USA chcą rozmieścić systemy obrony przeciwrakietowej THAAD wokół Guam na wypadek wojny z Chinami
Pentagon planuje rozmieszczenie wyrzutni i radarów Terminal High Altitude Area Defense (THAAD) na małych wyspach wokół Guam.
Co wiadomo
Stany Zjednoczone nie chcą trzymać wszystkich systemów rakietowych w jednym miejscu i zamierzają je rozproszyć wokół wyspy w Mikronezji. Ma to związek z możliwym starciem militarnym z chińską armią na Pacyfiku.
Ministerstwo obrony sugeruje, że w razie konfliktu Chiny uderzą w kilka celów. Należą do nich Andersen Air Force Base (Andersen), Marine Corps Camp Blaz (Blaz) oraz Mariany.
Wyspa Guam jest zresztą sama w sobie bazą wojskową USA. Od Szanghaju dzieli go niecałe 3 tys. km. Baza lotnicza Andersen w przypadku działań wojennych będzie istotnym punktem startu, przezbrojenia i naprawy samolotów uderzeniowych.

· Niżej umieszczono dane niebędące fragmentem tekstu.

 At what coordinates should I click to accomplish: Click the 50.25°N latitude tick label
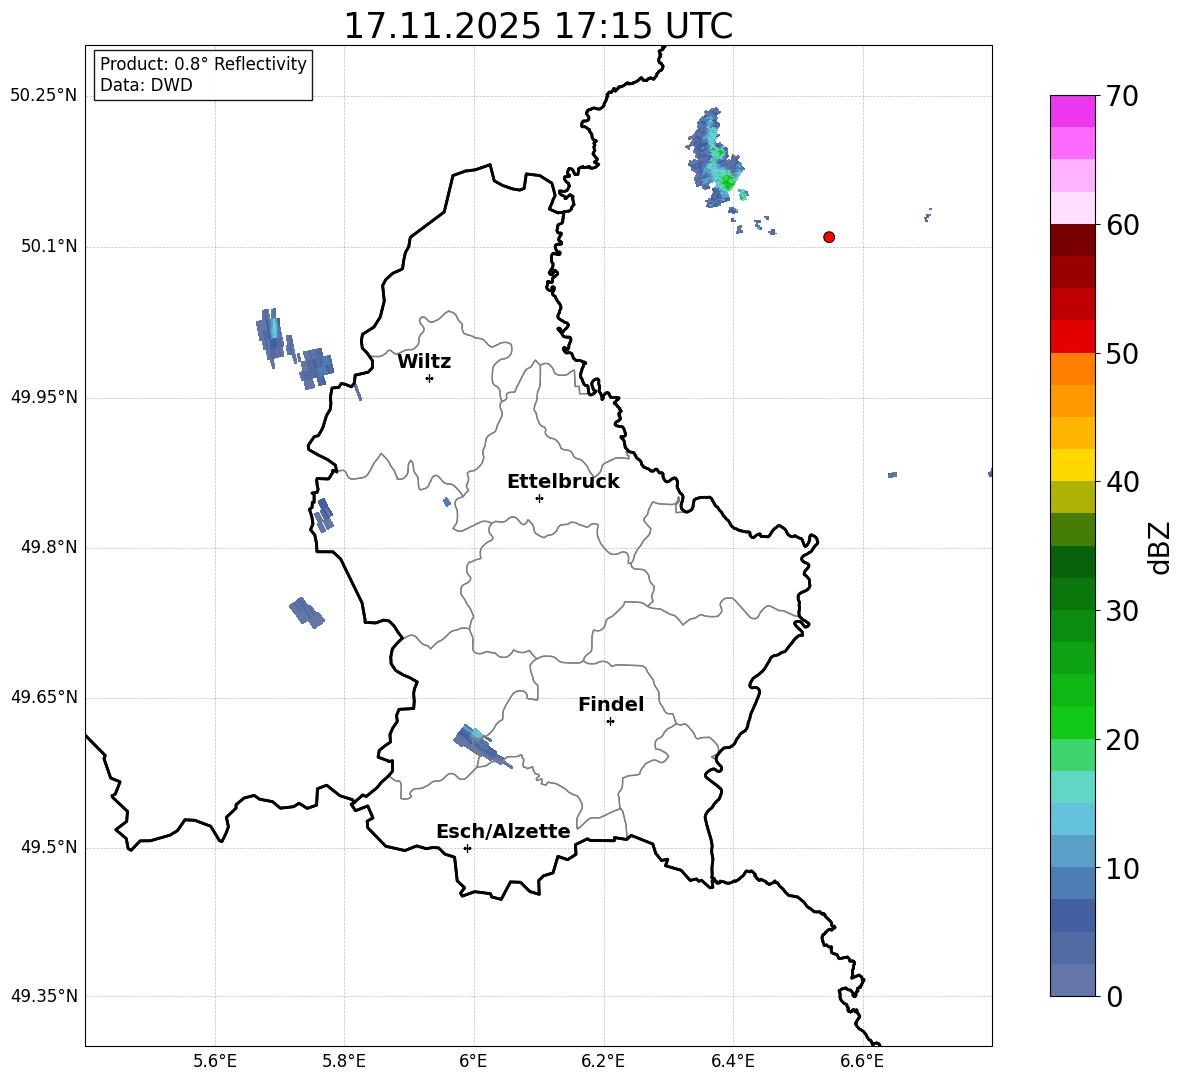coord(44,96)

USA w 2013 roku zainstalowały na Guamie pierwsze systemy rakietowe THAAD, które mają przeciwdziałać pociskom balistycznym. Kontradmirał marynarki wojennej Benjamin Nicholson twierdzi jednak, że obecna liczba systemów nie wystarczy, by zapewnić wyspie stuprocentową ochronę. Rozmieszczenie nowych systemów zapewni kompleksową ochronę tego obszaru.

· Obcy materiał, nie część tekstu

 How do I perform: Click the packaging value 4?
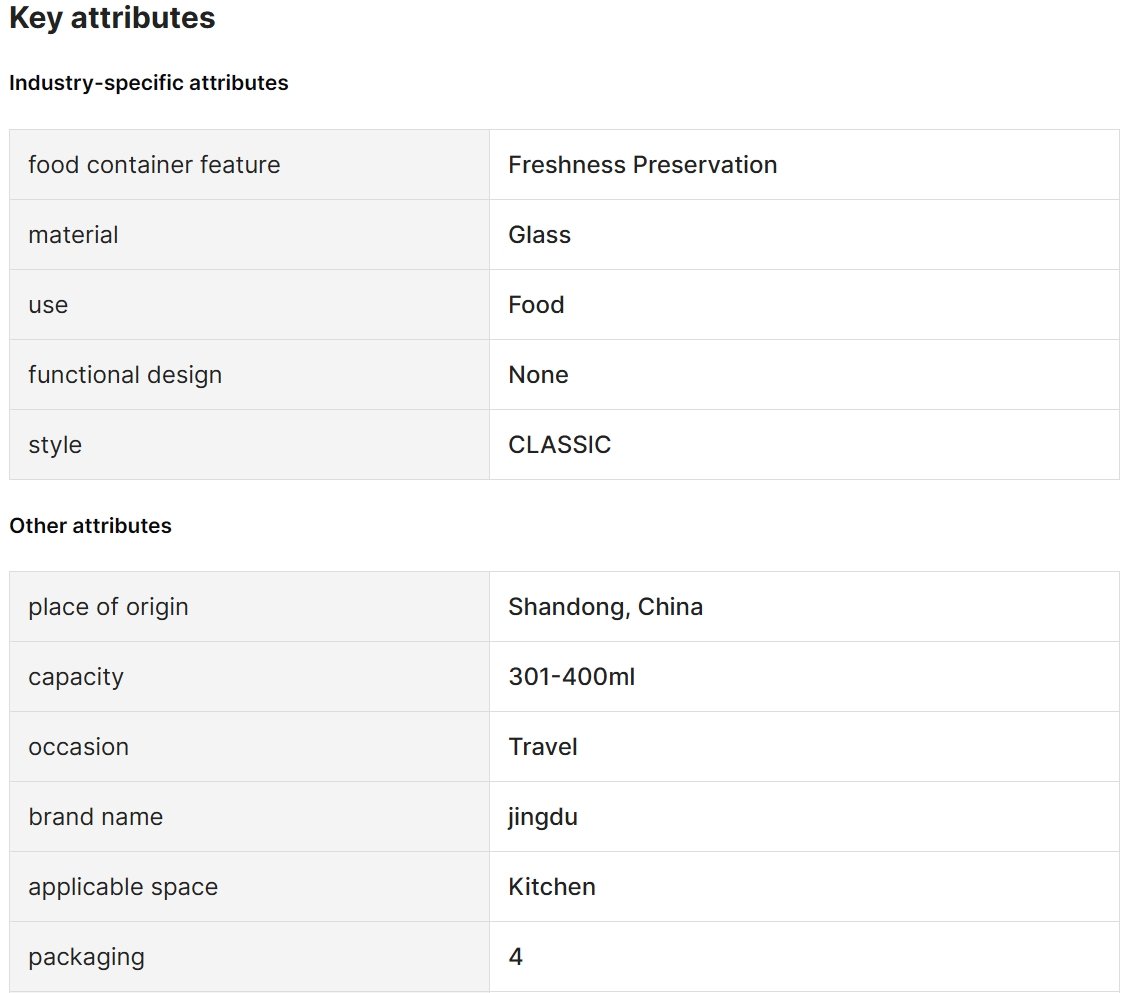click(515, 957)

Nowy system obrony Guamu idealnie obejmowałby 360-stopniową obronę radarową i rakietową przed zaawansowanymi pociskami balistycznymi, hipersonicznymi i cruise, a także dronami i bronią kosmiczną. THAAD otrzyma nowe szukacze podczerwieni dla pocisku przechwytującego. Produkcją zajmie się firma BAE Systems.